Graeme Sawyer hardly looks like the manager of a multi-media company as he sloshes through a flooded mangrove forest in khaki shirt and shorts on a recent dark evening. The outfit may be vintage Crocodile Hunter, but unlike the late Steve Irwin, Mr. Sawyer has murderous intentions toward the animals he's stalking.

Sawyer is a top general in the defense against a literal amphibious assault – the invasion of the cane toad. The poisonous, warty enemy is legion; the defenders are desperate, resorting to traps, sniffer dogs, and sometimes taking up cricket bats and even hemorrhoid cream to do in the enemy. On this particular evening the strategy is to take as many toads prisoner – for later disposal – as possible.

"We won't be able to wipe them out, but by killing as many as we can, we can minimize their impact," he says, wiping away the sweat and warm rain streaking down his face on this oppressively humid night. "If you just let them breed up, then there'll be absolute devastation."

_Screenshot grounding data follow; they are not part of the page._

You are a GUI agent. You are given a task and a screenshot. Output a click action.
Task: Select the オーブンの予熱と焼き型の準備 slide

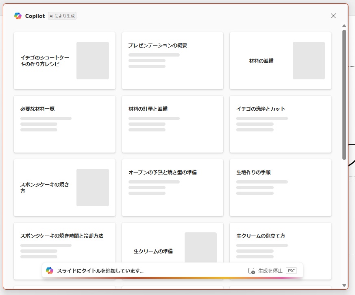172,188
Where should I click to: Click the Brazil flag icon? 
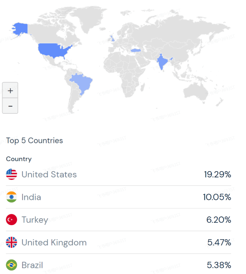[12, 265]
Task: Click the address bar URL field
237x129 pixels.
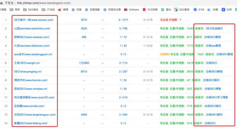Action: [44, 3]
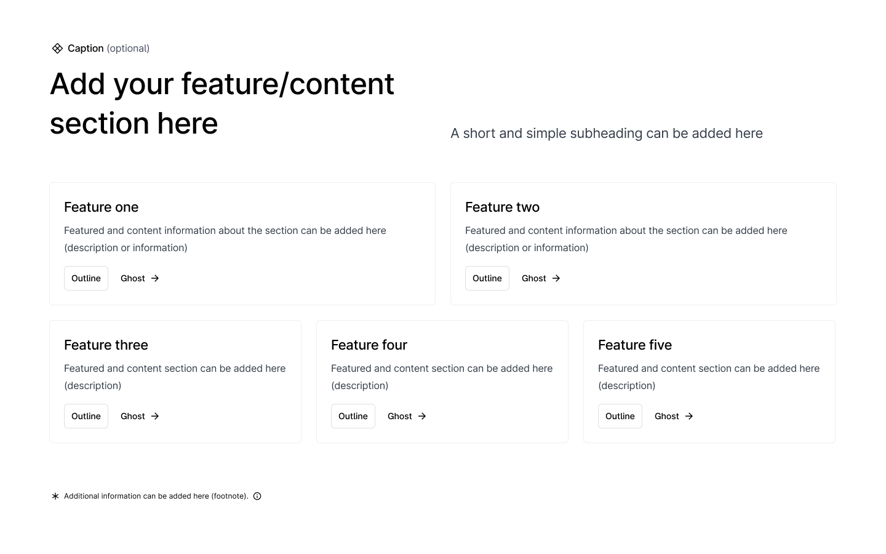Click the Feature three heading
The image size is (886, 554).
(x=106, y=345)
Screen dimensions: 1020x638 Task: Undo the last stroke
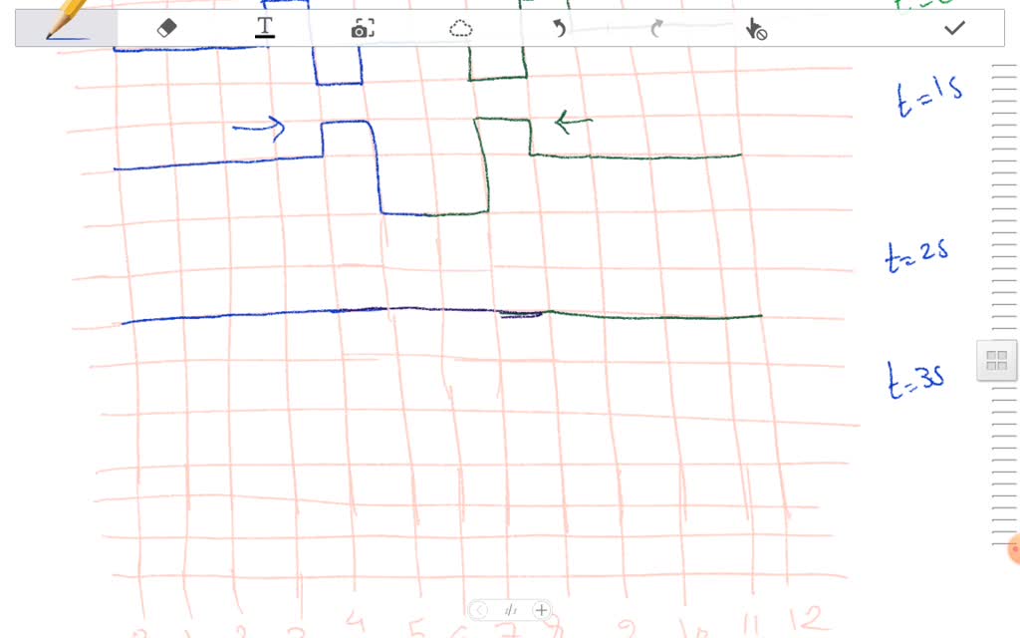559,28
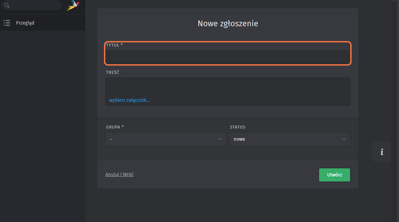Click the TREŚĆ field label

[x=112, y=72]
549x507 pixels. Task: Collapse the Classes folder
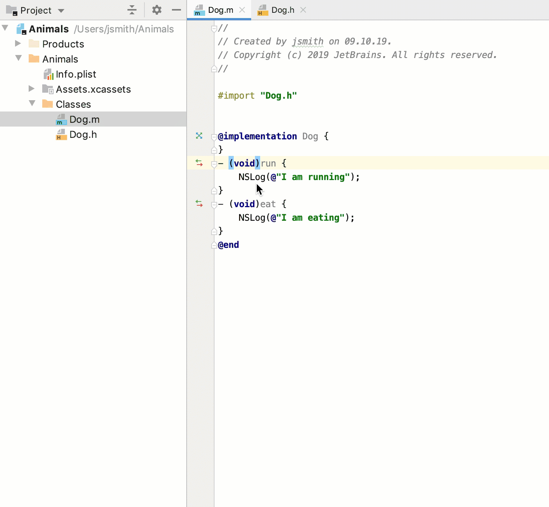click(32, 104)

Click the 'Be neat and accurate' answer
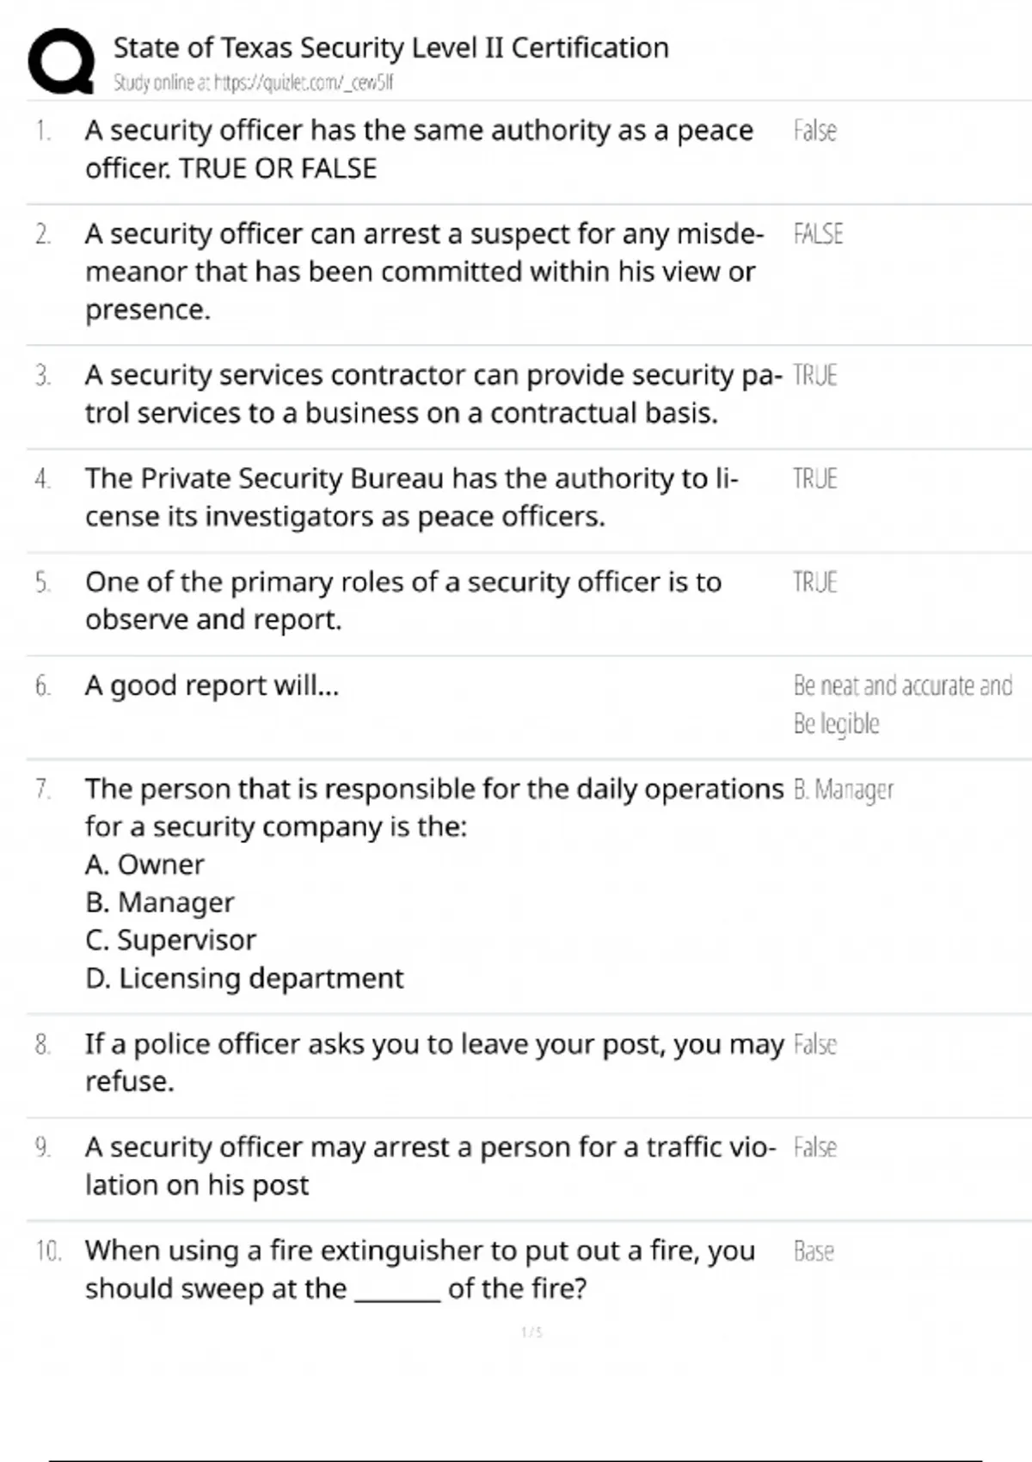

Sawyer is a founder of FrogWatch, the conservation group that has led the fight in northern Australia against the toxic invaders introduced in Queensland in 1935 to eat a beetle that was damaging the state's sugar-cane plantations.

The experiment was a disastrous failure – the cane toads (native to South America) ignored the beetles but began chomping their way through plenty of other wildlife, from frogs and tadpoles to small lizards. Worse, the poison glands on their backs made them deadly to the crocodiles, mammals, snakes, and birds that tried to eat them.

The toads adapted superbly to the heat and humidity of tropical Queensland, and within decades began pushing south into New South Wales and west into the vastness of the Northern Territory. A couple of years ago they overran Kakadu National Park – made world famous by the Crocodile Dundee movies – and now they're on the doorstep of Darwin, capital of the Northern Territory.

While the task of capturing and killing toads on the ground is left to unpaid volunteers, the federal government in Canberra spends a modest $740,000 a year on cane toad control research, largely through its scientific agency, the Commonwealth Scientific and Industrial Research Organisation. CSIRO scientists are trying to find pathogens and other deadly infectious agents that could be used to wipe out the pests.

Sawyer leads a grass-roots campaign that is trying to prevent toad numbers from building to the point that they'll wreak havoc on the city's wildlife and domestic pets (a mouthful of toad can be fatal to a dog or cat).

Sawyer had a broad interest in the environment when FrogWatch was founded in 1991, he says. "We were looking at frog populations and distributions. We found a new species – a whole bunch of stuff like that."

But gradually he turned his attention to the impending threat posed by the toads as they hopped and croaked their way in their millions across Australia's tropical north. "The closer they got to Darwin the more political and community concern there was," he says.

He started organizing toad "musters" – a word reflecting Northern Territory's status as cattle country. But instead of the motorbikes and helicopters used to herd bovines, toads have to be rounded up the hard way – one by one, by as many volunteers as can be persuaded to give up their evenings to stem the amphibian invasion.

***

On tonight's muster, about 30 locals – adults and children – have gathered at the Casuarina Coastal Reserve, a strip of bushland on Darwin's fringe, armed with powerful flashlights and clear plastic sacks.